Task objective
Copy the records verbatim, starting at the line containing "Jump back one page with double-left arrow" and ending after the line containing "pos(221,1032)".

────────────────────

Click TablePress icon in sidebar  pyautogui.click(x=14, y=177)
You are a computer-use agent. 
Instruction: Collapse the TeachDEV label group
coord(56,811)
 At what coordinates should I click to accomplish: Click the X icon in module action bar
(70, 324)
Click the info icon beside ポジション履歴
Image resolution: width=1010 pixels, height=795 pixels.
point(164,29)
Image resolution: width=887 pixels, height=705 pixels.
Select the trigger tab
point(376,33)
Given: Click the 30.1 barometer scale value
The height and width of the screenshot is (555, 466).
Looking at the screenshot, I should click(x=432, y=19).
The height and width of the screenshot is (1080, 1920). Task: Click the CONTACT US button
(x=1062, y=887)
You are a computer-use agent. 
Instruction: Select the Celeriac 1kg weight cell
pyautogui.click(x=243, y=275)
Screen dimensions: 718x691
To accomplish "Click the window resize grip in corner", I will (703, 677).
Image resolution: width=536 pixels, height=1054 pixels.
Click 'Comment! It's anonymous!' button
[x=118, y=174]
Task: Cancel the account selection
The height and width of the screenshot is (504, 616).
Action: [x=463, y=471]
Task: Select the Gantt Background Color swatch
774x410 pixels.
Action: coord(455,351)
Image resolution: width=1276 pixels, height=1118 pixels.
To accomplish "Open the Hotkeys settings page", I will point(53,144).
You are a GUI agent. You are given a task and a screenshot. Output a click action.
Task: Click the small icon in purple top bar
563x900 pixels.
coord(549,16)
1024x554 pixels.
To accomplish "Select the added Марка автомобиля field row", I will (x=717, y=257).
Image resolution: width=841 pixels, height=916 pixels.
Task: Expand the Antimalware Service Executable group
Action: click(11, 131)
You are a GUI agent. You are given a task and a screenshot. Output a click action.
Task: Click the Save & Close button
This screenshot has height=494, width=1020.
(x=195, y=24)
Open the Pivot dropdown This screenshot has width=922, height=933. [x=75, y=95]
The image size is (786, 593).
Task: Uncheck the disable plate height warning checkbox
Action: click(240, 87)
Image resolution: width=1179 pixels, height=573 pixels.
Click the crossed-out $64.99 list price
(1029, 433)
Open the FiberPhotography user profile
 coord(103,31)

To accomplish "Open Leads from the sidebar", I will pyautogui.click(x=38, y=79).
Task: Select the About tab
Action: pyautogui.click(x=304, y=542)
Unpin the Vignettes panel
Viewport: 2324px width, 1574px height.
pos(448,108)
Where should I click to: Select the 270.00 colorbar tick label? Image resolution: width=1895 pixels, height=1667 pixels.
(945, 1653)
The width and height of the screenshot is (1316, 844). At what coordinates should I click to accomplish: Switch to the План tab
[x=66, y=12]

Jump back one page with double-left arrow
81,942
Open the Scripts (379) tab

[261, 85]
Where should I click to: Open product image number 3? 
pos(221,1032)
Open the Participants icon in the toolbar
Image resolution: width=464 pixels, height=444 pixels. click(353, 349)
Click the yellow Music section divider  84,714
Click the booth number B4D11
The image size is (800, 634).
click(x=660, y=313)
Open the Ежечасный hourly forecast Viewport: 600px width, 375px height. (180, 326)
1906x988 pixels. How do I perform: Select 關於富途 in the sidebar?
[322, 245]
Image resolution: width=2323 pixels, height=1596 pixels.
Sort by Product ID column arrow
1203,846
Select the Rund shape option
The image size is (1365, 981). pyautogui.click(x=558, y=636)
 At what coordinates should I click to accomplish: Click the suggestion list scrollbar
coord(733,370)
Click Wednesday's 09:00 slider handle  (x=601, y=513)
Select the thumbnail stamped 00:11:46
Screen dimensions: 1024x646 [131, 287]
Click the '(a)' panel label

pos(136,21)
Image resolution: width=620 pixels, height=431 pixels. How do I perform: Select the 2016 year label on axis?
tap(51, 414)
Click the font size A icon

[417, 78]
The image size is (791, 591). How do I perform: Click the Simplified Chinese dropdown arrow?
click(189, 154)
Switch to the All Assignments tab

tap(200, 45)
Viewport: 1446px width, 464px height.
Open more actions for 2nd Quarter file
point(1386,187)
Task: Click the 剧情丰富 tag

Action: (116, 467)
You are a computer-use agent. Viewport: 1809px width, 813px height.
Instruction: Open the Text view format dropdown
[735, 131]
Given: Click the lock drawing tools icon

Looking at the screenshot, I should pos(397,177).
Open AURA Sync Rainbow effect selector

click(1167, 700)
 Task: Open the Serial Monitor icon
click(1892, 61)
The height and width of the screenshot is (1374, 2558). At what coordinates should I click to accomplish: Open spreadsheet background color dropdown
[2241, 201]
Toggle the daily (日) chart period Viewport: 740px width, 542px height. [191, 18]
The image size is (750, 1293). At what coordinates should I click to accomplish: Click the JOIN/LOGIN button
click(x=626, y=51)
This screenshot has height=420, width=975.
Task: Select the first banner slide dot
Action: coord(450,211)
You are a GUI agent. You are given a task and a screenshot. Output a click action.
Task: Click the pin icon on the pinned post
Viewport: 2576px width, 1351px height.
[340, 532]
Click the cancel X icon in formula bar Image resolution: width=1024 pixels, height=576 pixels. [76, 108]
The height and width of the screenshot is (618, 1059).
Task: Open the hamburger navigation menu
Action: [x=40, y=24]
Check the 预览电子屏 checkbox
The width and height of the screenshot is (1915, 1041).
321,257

────────────────────

Result of the task
Jump back one page with double-left arrow
81,942
Open the Scripts (379) tab

[261, 85]
Where should I click to: Open product image number 3? 
pos(221,1032)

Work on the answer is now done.